# [Record extracts]
----------

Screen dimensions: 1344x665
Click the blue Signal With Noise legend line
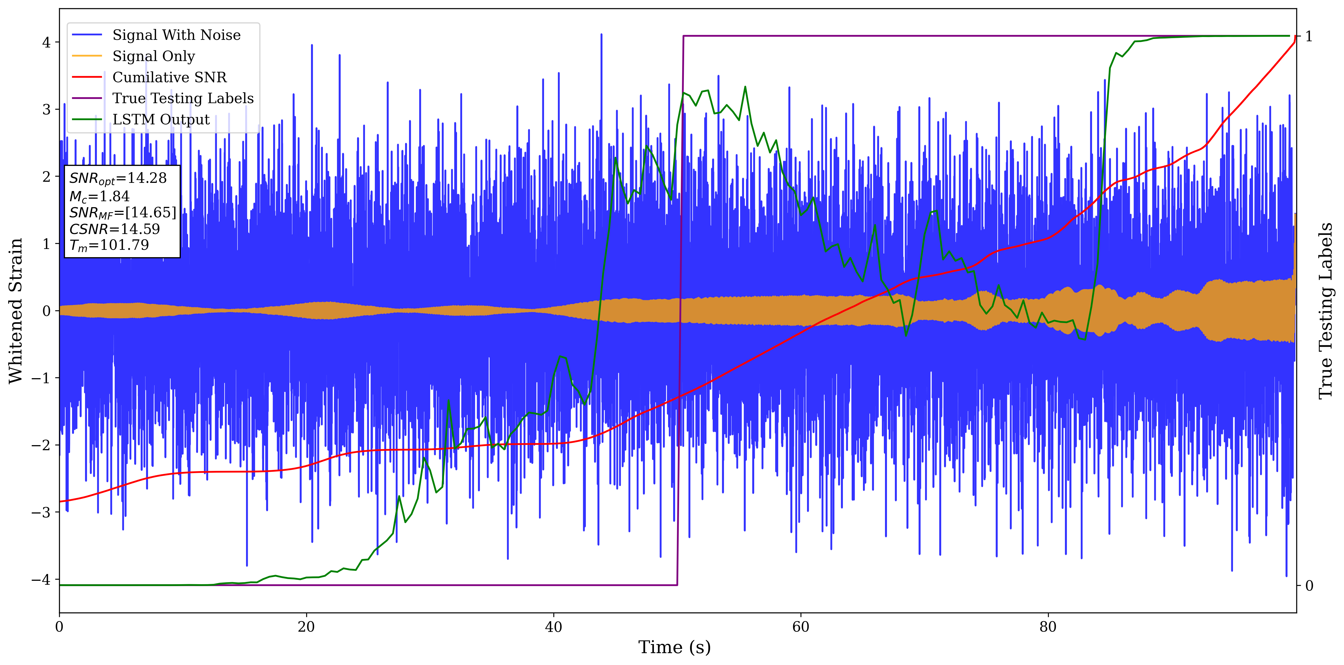click(87, 35)
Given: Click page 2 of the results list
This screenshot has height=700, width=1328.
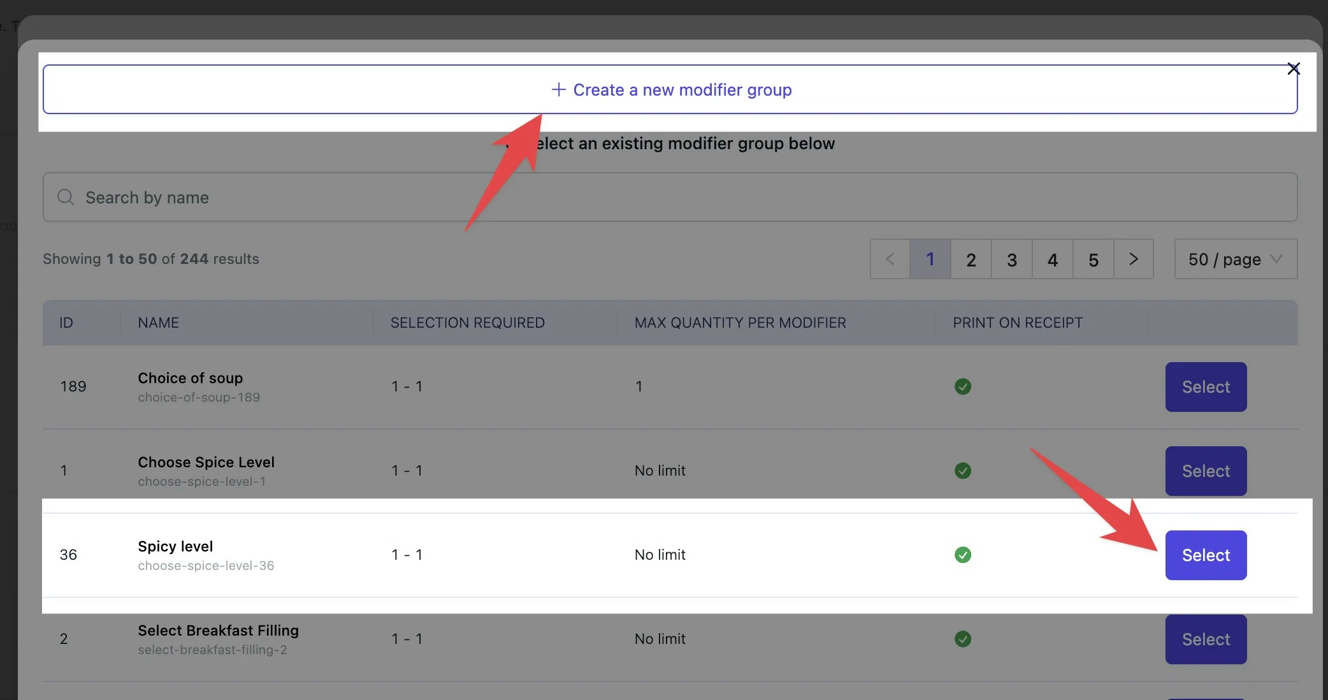Looking at the screenshot, I should [x=971, y=259].
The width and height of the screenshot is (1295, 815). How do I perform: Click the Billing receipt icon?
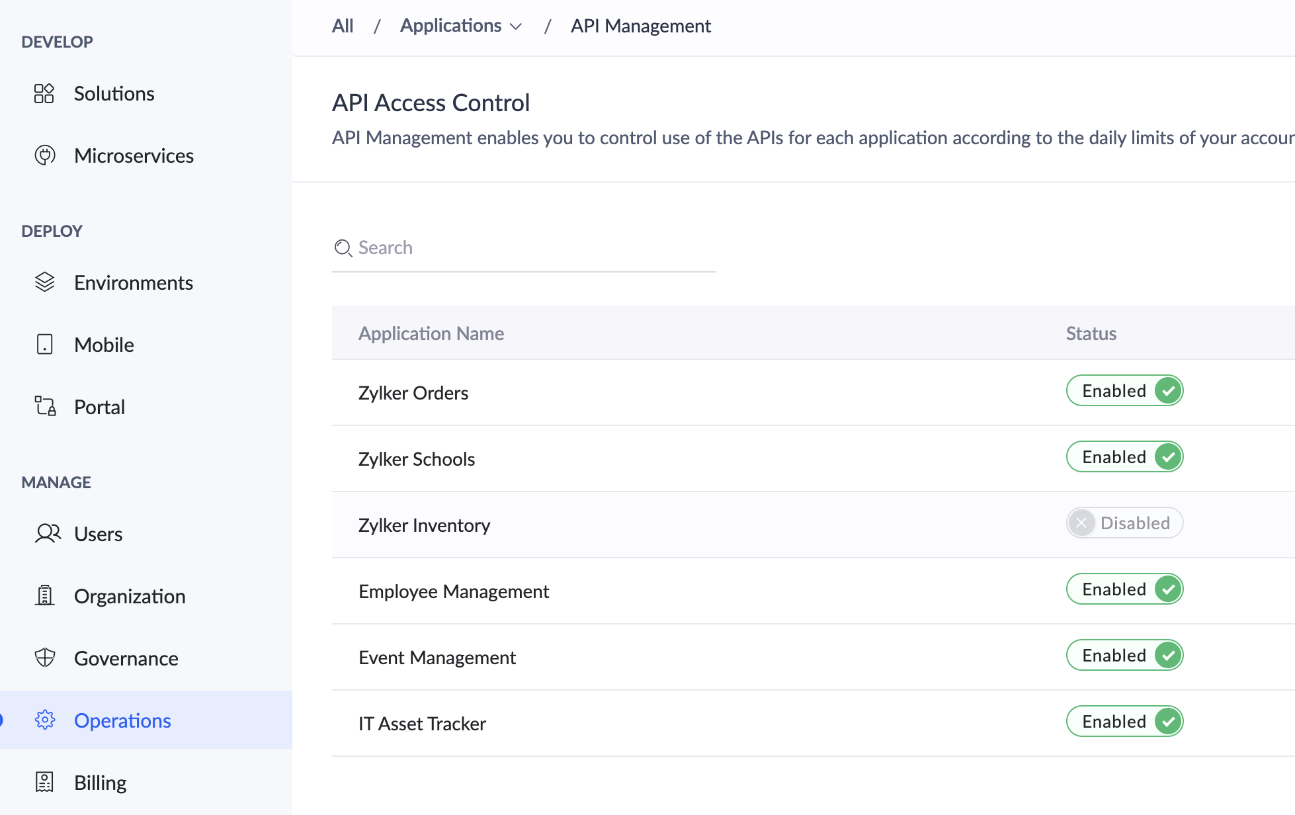pyautogui.click(x=44, y=783)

----------

# [Task description]
If a picture falls within the lines from the one containing "Given: Click page 2 of the results list" through the end of the material, leave it out while repeating those lines exactly.

# [Completed exercise]
Given: Click page 2 of the results list
This screenshot has height=700, width=1328.
Looking at the screenshot, I should [x=971, y=259].
The width and height of the screenshot is (1295, 815). How do I perform: Click the Billing receipt icon?
pyautogui.click(x=44, y=783)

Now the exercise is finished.